Il a les cheveux noirs et de grands yeux clairs. Il sourit peu, et quand cela lui arrive, on ne sait jamais si c’est sincère. Il est difficile à comprendre – j’ai failli utiliser le poncif « mystérieux », que suis-je en train de devenir ? – et il est ardu de différencier son humour ironique de son sérieux. La majorité du temps on peut miser sur le sarcasme sans grands risques de se tromper. Il a quelque chose de magnétique, d’inévitable. Moi pour qui c’est la première fois, je ne saurais dire ce que c’est. Ses iris y sont certainement pour quelque chose. Quand il tourne son regard vers moi, je ressens comme une irrémédiable attirance. Je sens mes jambes qui souhaitent se diriger lentement vers lui, doucement, et si je ne me retenais pas, j’irais jusqu’à lui, jusqu’à pouvoir plonger pleinement mon regard dans le sien, jusqu’à être à la toute dernière limite d’effleurer son visage. Sa peau si belle, si belle, comme du marbre, si lisse et sans aucune imperfection. Il semble complètement irréel. Je n’avais jamais expérimenté cela auparavant. En général, les gens sont simplement des gens. Ici, c’est bien au-delà. Son sourire narquois, sincère ou non, a quelque chose d’irrésistible lui aussi.

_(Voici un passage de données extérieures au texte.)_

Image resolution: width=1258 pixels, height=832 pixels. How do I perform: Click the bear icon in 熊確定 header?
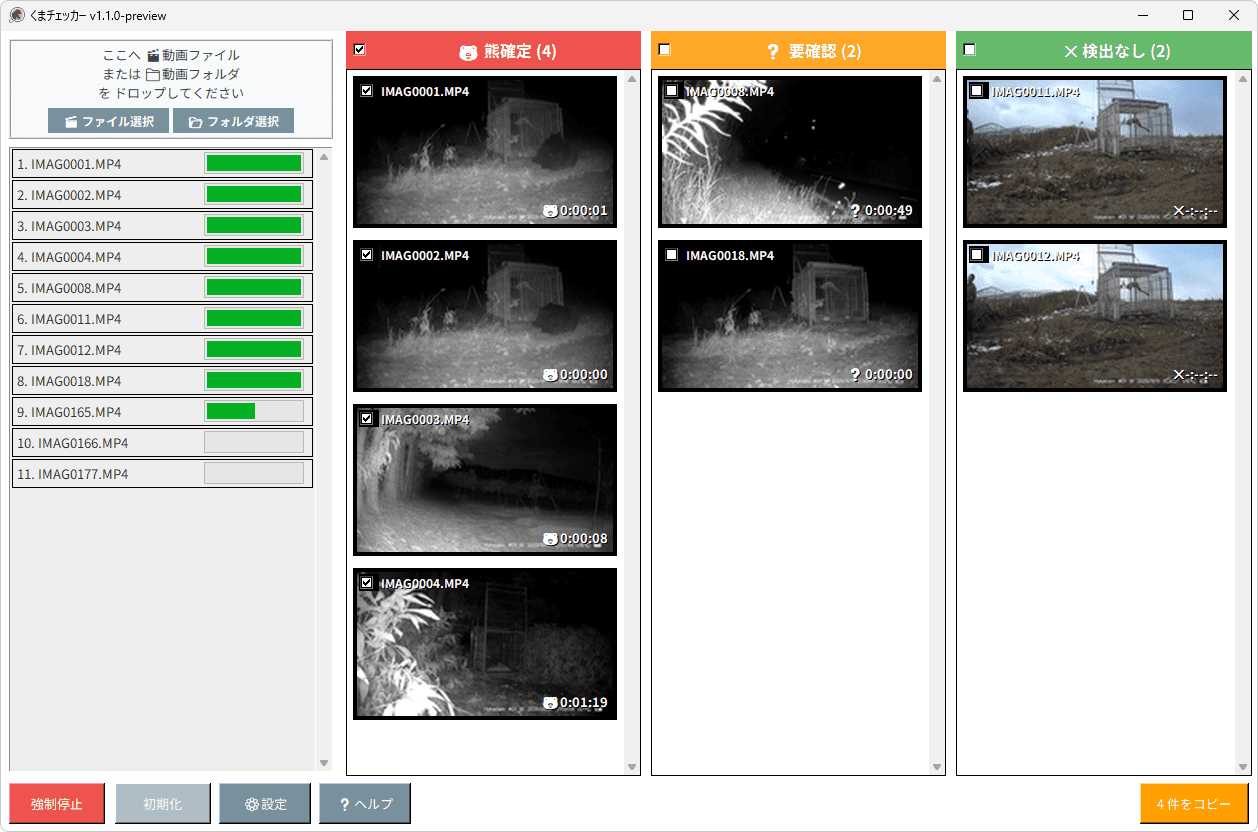[468, 52]
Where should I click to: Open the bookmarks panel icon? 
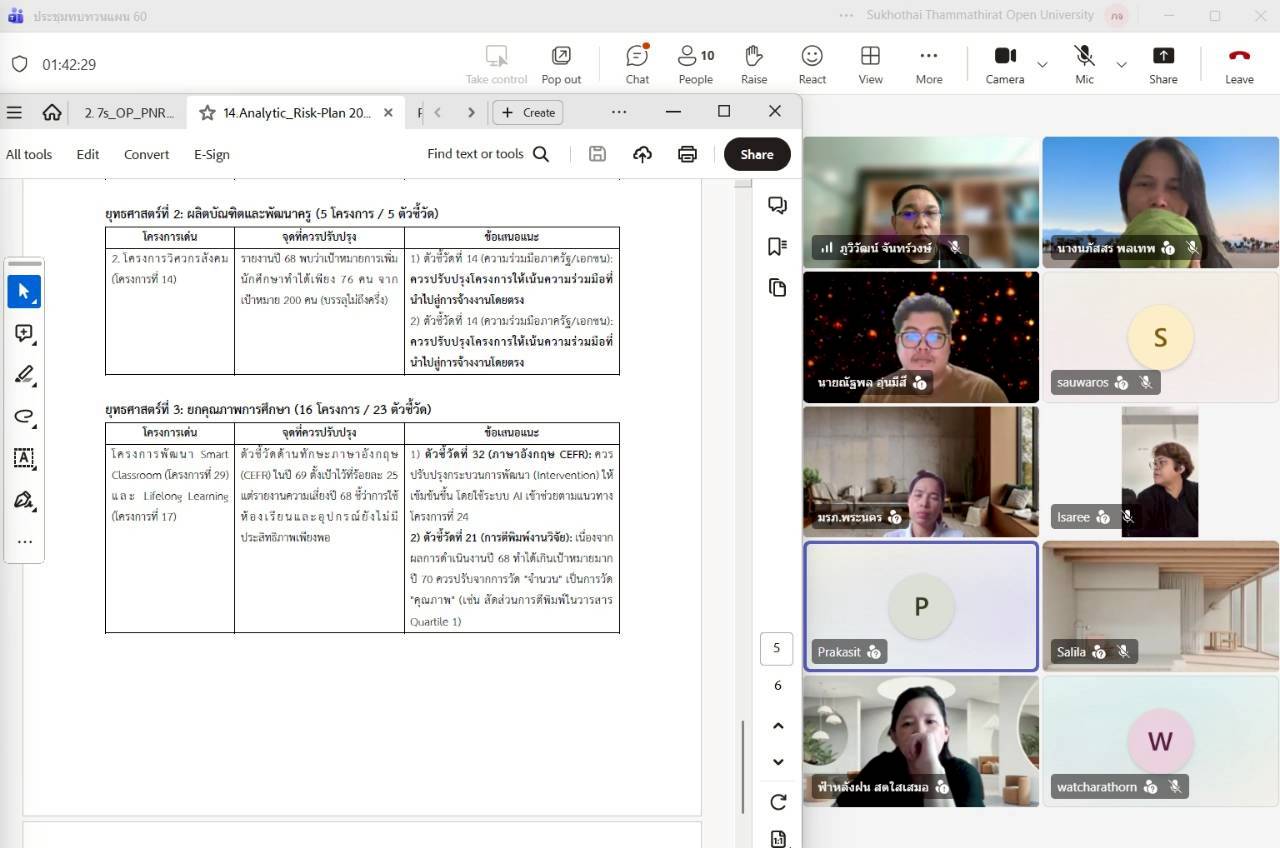coord(777,246)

Il le distingue des autres, le différencie, une manière de montrer à quel point il est au-dessus de ça, à quel point il est… inaltérable. Et dans le même temps, on peut discerner de l’embarras dans ce sourire. Une gêne, une fêlure. Comme l’éclat brisé d’un miroir. Qui dirait laissez-moi, laissez-moi je ne vous comprends pas, je ne comprends pas ce monde, je n’ai pas demandé à y être et je ne sais pas comment en faire partie.

À eux seuls, ces yeux pastel et insondables, et ce sourire, me laissent entrevoir la richesse et la grandeur de tout un monde. Un monde dans lequel je souhaite ardemment naviguer. Un monde dont je souhaite sillonner chaque mer et découvrir chaque terre. Un monde que je veux explorer tout mon soûl.

S’il vous plaît, faites que je guérisse, vite.

S’il vous plaît, faites que je ne guérisse jamais.